Task description
Note each line in the data holding the string "computer" and report it.

[Dataset entries]
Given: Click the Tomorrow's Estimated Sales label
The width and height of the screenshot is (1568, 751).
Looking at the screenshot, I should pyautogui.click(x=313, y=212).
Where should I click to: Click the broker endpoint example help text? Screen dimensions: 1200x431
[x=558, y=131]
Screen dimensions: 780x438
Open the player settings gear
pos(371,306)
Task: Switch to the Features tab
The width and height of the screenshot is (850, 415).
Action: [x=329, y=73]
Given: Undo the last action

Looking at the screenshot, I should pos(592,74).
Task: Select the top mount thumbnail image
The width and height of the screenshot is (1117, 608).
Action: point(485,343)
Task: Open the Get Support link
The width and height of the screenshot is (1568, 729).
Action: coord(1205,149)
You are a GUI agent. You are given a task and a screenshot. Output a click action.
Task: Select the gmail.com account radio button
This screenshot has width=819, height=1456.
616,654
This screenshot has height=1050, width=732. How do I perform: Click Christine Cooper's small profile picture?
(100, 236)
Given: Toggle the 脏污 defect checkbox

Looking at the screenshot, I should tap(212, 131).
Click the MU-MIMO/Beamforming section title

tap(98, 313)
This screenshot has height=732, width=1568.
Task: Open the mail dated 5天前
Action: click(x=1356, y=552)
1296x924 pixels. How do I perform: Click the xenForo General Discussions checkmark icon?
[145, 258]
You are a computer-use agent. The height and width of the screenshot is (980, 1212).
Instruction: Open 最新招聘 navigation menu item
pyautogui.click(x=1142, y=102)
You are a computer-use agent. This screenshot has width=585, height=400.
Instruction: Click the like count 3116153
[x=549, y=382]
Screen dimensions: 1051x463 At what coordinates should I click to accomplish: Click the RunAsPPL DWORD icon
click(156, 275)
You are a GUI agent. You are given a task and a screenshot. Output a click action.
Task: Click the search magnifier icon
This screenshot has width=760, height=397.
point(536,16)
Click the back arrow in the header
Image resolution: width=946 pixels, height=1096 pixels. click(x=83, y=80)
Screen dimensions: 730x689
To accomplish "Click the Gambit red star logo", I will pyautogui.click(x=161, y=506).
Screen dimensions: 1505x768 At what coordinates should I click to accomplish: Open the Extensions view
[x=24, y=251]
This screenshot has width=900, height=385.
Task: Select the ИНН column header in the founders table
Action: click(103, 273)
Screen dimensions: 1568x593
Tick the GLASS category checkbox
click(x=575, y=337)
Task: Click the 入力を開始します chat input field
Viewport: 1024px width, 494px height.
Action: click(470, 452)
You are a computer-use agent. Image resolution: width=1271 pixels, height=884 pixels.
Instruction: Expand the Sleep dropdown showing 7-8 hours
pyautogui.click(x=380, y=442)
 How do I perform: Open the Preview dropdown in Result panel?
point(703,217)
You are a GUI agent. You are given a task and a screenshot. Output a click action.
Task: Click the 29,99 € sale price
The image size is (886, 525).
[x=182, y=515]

Exercise answer
You are a computer-use agent. The height and width of the screenshot is (980, 1212).
You are a computer-use agent. This screenshot has width=585, height=400.
You are a computer-use agent. Image resolution: width=1271 pixels, height=884 pixels.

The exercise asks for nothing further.